*Cross Posted from our New Sister Site, the Shark Gun*
by Javier ManjarresIn a story that was clearly intentioned to put firearms dealers and gun rights supporters on the defensive, the Washington Post’s recent investigative report documenting the transit of guns from U.S-based gun dealers into Mexico for use by drug gangs within that country’s raging drug cartel war makes a very strong argument for decisive action which was probably unintended by its authors- that point being to substantially step up our border security and seal off our southern border, rather than to encourage lawmakers to enact yet more gun regulations that only affect law abiding firearms dealers and gun owners.
Do you think the 2nd Amendment will be destroyed by the Biden Administration?(2)
The escalating drug war in Mexico continues to spill over to neighboring border towns in Texas as well as towns and cities across the entire southern border into California. Mexican government officials and its police are virtually powerless to take decisive action against these drug gangs because they are complicit with the drug lords and on the ‘take’, or the because they do not have the manpower to counter the violence the cartels are carrying out. Many in law enforcement are in the pay of these drug cartels because it is easier for them to look the other way when their families’ lives could be jeopardized if they were to oppose the cartels.
It’s pretty clear that the implicit argument in WaPo’s investigative report is to place blame for much of the violence in Mexico on U.S.-based gun dealers, but the WaPo’s journalistic ethics should be in question as a result of this report. Back in 2003, Congress passed a law that required the names of U.S. dealers that sold guns recovered at crime scenes in Mexico to remain confidential. But now, the Washington Post is boasting that this confidentiality has been ‘cracked’ and they have ‘uncovered the names of the top 12 dealers of guns traced to Mexico in the past two years’. Did the WaPo run afoul of this law by including the names of U.S. gun dealers in their report?

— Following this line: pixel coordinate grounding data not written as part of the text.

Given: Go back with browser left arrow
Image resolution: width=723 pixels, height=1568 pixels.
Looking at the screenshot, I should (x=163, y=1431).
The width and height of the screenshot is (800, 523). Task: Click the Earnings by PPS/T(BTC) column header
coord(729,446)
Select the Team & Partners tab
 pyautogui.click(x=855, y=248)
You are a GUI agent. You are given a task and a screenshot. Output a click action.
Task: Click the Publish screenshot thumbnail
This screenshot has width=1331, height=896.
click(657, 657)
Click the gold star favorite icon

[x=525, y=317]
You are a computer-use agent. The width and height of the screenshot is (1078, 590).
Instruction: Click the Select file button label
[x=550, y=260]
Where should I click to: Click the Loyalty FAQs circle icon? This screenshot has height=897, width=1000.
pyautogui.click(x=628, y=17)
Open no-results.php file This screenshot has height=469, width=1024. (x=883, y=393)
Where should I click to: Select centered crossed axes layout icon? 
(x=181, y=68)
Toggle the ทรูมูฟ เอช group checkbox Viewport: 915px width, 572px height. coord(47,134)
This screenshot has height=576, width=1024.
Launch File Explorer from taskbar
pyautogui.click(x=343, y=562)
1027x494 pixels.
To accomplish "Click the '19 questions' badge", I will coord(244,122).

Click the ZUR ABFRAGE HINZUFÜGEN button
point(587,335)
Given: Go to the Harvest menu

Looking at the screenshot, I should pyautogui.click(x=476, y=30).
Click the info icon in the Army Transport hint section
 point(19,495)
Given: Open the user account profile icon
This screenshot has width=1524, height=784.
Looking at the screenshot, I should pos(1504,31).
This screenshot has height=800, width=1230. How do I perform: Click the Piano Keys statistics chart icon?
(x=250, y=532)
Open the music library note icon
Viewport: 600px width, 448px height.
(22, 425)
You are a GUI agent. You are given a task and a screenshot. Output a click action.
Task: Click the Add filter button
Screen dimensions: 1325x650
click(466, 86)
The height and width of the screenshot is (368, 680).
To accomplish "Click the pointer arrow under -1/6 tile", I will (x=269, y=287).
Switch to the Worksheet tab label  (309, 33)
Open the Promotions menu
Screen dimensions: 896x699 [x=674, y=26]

“To suggest that U.S. gun laws are somehow to blame for Mexican drug cartel violence is a sad fantasy…guns are coming to Mexico from other Central American countries and from former Mexican soldiers who have U.S. weapons and are now working for the cartels.”- NRA Executive Director Chris CoxBut the real point that the WaPo investigative report inadvertently calls attention to is this– if these weapons that are legally purchased within the United States make their way into Mexico, the true problem is a border security and illegal immigration problem. Illegal border crossings greatly expedite the transit of guns into Mexico and drugs the United States. Many proponents of Amnesty complain that illegal immigrants should be allowed to cross the border and become citizens, but these proponents fail to realize that many of these illegal immigrants that they are defending are actually involved in the illicit drug trade that fuels the violence on both sides of the border. The incredibly porous U.S -Mexico border is largely unprotected, giving drug dealers and runners free reign to continue their trafficking as well as the violence and murder that is necessary to keep the drugs flowing.
Lax immigration laws and sympathetic liberal judges that release violent Mexican drug gangs that work with the cartels as well as illegal immigrants who have been jailed for breaking some sort of law and not being deported add to the growing problem.
In the wake of the murder of Border Patrol agent Brian Terry, killed in southern Arizona by these same drug gangs that are plaguing Mexico, continued inaction on the matter is indefensible, but likely to continue. If nothing is not done to stem the tide of illegal border crossings, murder, drugs, weapons, and crime will continue to follow them into and out of this country.
By sealing the southern border tightly as possible– completing the border fence, stepping up security at highly trafficked cross-border transit points, stationing our National Guard along the border with the means to assist our Border Patrol so that they can intercept illegal border crossers, we can substantially curtail the flow of drugs and weapons that crosses the southern border.
Mexican President Felipe Calderón cannot continue to have it both ways on this issue- Calderón demands that we keep our borders open to allow Mexico’s underclass to flee its country while it builds a wall to close its own southern border with Guatemala. Our open borders policy begets illegal immigration, drug trafficking, and cross border arms shipments. The Washington Post’s article diagnosis the symptom, but not the disease- where the drug lords get their weapons at the end of the day to carry on their war really doesn’t matter- there are countless numbers of arms traffickers around the world from which they can obtain then. If we truly are concerned about the transit of guns into Mexico rather than paying it lip service and feigning outrage, we would close our southern border immediately and substantially step up our border security measures. Don’t hold your breath.